Anyways, I guess it depends on how much they want to share and how much the person wants to know about them. We've done well with knowing even the bad things about each other as we've gotten to know each other on a deeper level. I've told him things from my past that are bad. It was hard to let him know a serious and very traumatic thing from my past, but he had to eventually. He couldn't just wonder why I had sudden panic attacks and freaked when certain things happened. Even though I am terrified of most people who I love knowing this specific thing, I finally told him. I had too many issues from it to just keep it a secret. But, I agree there are some things that are not neccessary.
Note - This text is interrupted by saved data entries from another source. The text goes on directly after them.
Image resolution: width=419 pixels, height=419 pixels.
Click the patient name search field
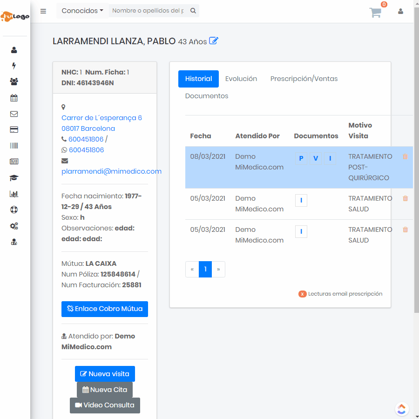[x=148, y=11]
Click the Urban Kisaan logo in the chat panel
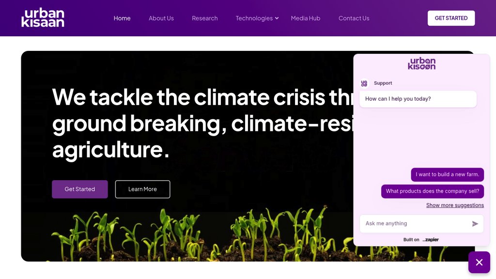 [x=421, y=64]
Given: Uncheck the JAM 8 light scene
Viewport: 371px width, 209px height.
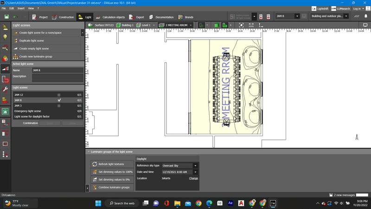Looking at the screenshot, I should (x=59, y=100).
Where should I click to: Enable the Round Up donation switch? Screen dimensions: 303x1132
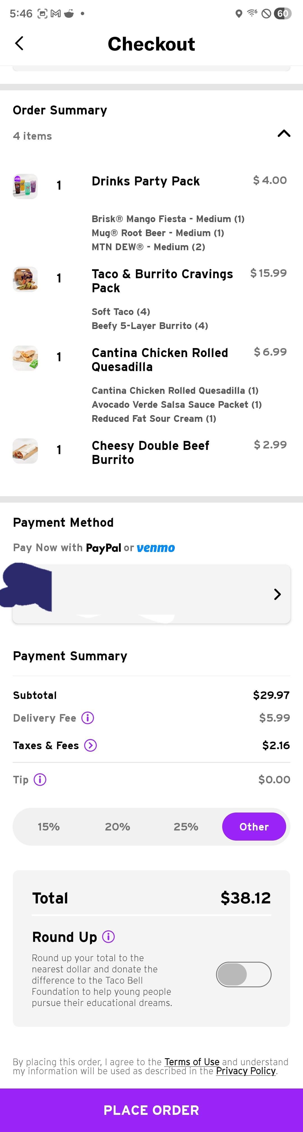[243, 974]
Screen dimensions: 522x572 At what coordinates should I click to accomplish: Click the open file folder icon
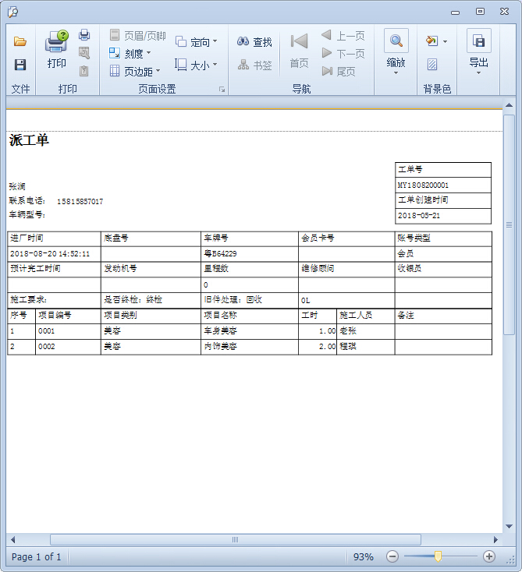(x=20, y=42)
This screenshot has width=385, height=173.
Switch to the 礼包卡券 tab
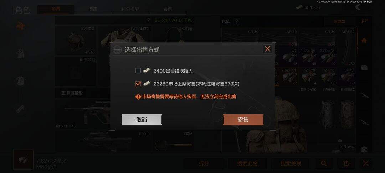coord(131,10)

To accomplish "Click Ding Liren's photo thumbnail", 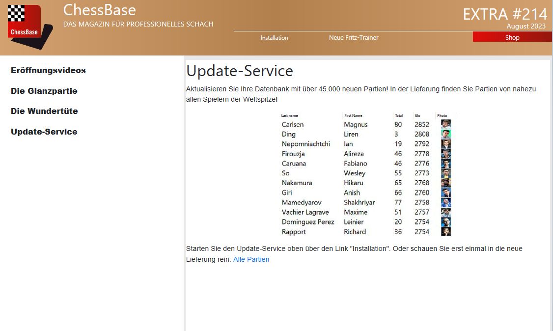I will click(445, 134).
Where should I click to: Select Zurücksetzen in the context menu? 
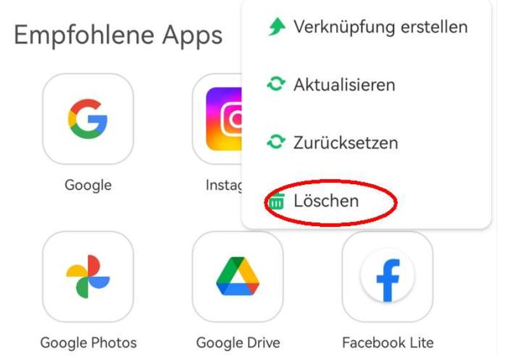coord(367,143)
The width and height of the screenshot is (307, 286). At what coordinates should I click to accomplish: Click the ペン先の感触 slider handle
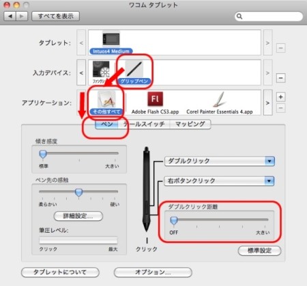[x=78, y=192]
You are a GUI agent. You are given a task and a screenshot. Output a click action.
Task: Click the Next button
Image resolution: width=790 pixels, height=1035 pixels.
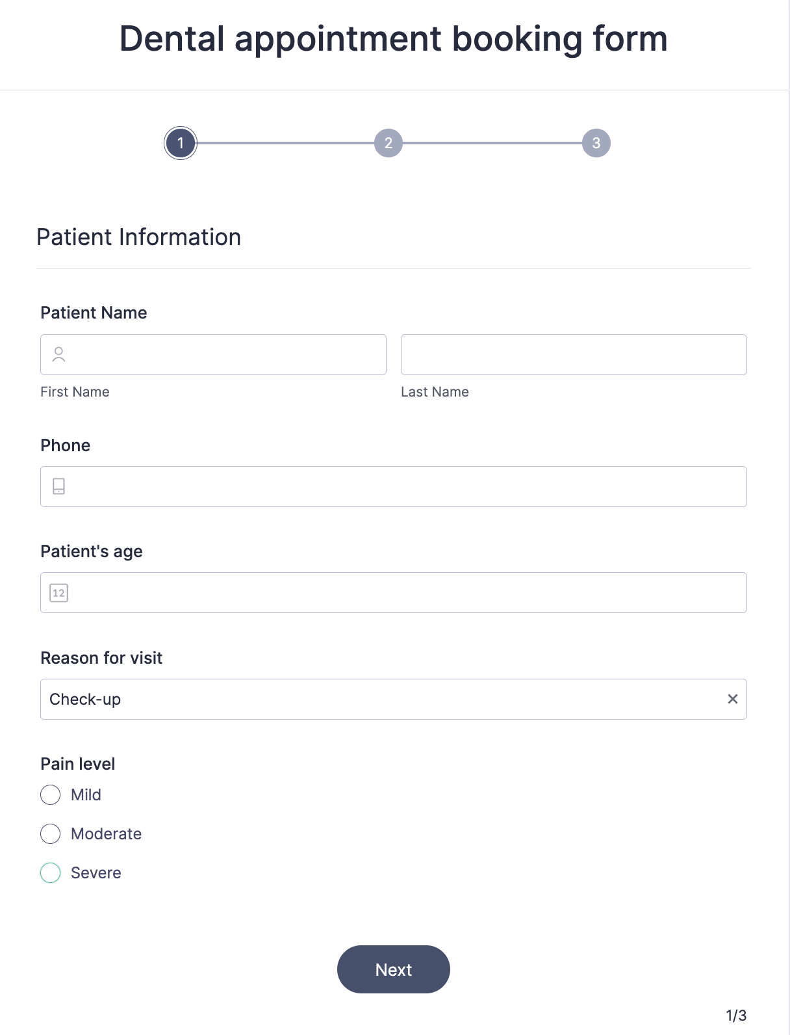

I like to know all. lol I want to know the good, bad and ugly so I know what and who I'm with.
06/12/2011
Contributor: indiglo indiglo
Quote:
Originally posted by 724-6924
I'm a little different than some people but, my opinion is: triggers are real. they're very real and what feels like you're "over it" or it didn't affect you that much can continue to affect you for weeks, months, or even ... more
Yes, I tend to feel the same way. Any serious issues can have an effect on the current relationship. And if you're having a freak out because your partner triggered a bad memory (or what have you) I think it's important they know why you're reacting the way you're reacting. Knowing those kinds of things can also allow them to avoid your triggers, which a loving partner would like to avoid if at all possible. I guess this would mostly hold true for a long term or serious relationship, but that's what I'm in so that's what I tend to think about.
06/14/2011
Contributor: froggiemoma froggiemoma
i would tell if was brought up again
06/20/2011
Contributor: Stinkytofu10 Stinkytofu10
If it's going to be a serious relationship, he should be made aware of sensitive issues. If he can respect her regardless of her past, that's great, if not, they probably shouldn't be together anyways...
11/29/2011
Contributor: AndroAngel AndroAngel
Quote:
Originally posted by Stinkytofu10
If it's going to be a serious relationship, he should be made aware of sensitive issues. If he can respect her regardless of her past, that's great, if not, they probably shouldn't be together anyways...
This.
11/29/2011
Contributor: Adriana Ravenlust Adriana Ravenlust
I would tell the SO if it became relevant
11/29/2011
Contributor: mandaj mandaj
truth shall set u free................
11/30/2011
Contributor: callsignhusker callsignhusker
i tell my lovers everything. only then can they know who i really am, good and bad.
02/02/2012
Contributor: Bodhi Bodhi
Well if you want to tell them, by all means go ahead.

If one is ashamed, and really wants to keep it to themselves, I don't see a problem with that.